▸ **Objective**: Transcribe the records word for word, starting with the line that contains "You are a computer-use" and going on through the line that contains "Instruction: Select Hawaiian as first pizza".

▸ **Material for this exercise**:
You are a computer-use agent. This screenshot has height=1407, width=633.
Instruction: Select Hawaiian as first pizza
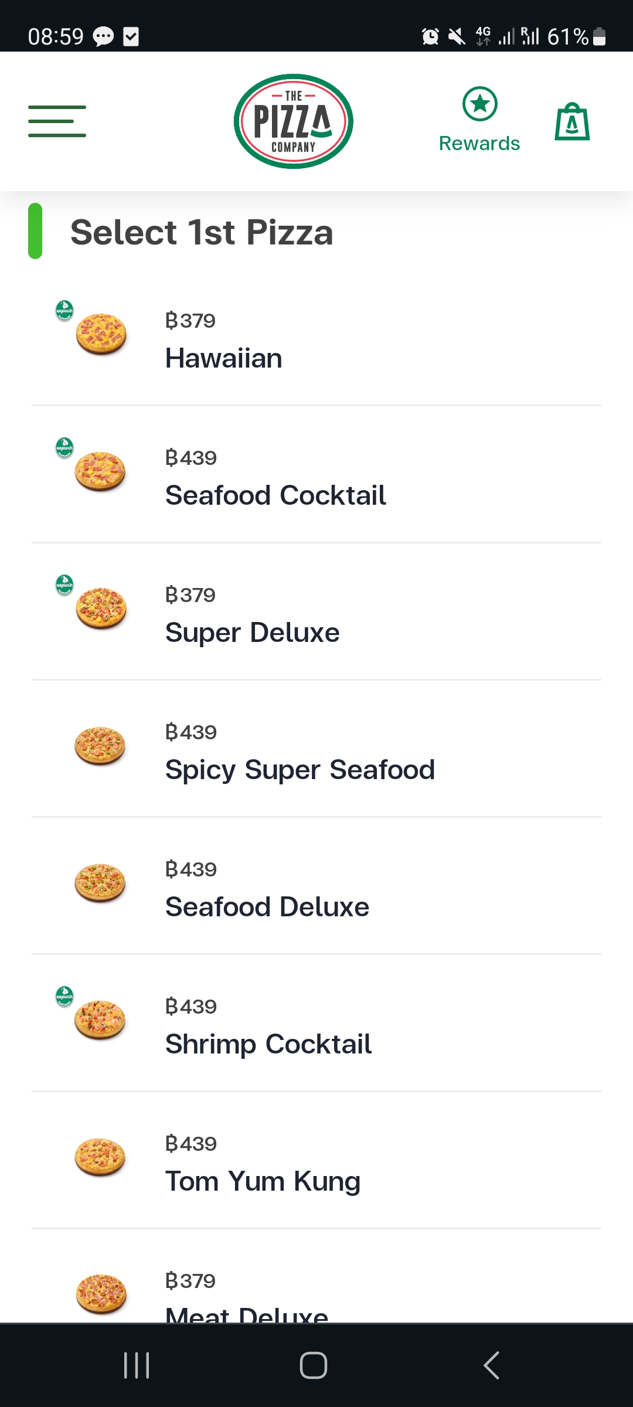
==
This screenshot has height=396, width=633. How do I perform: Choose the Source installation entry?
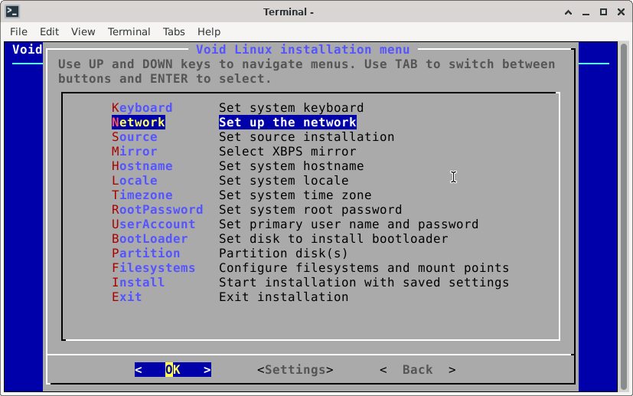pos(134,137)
...
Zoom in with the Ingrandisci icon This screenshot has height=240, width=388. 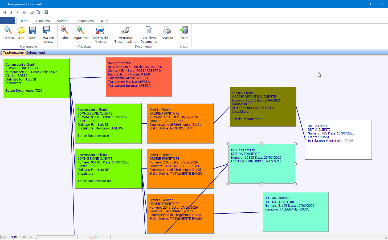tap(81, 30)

▸ **Task output**:
You are a computer-use agent. This screenshot has height=1407, width=633.
Instruction: Select Hawaiian as first pizza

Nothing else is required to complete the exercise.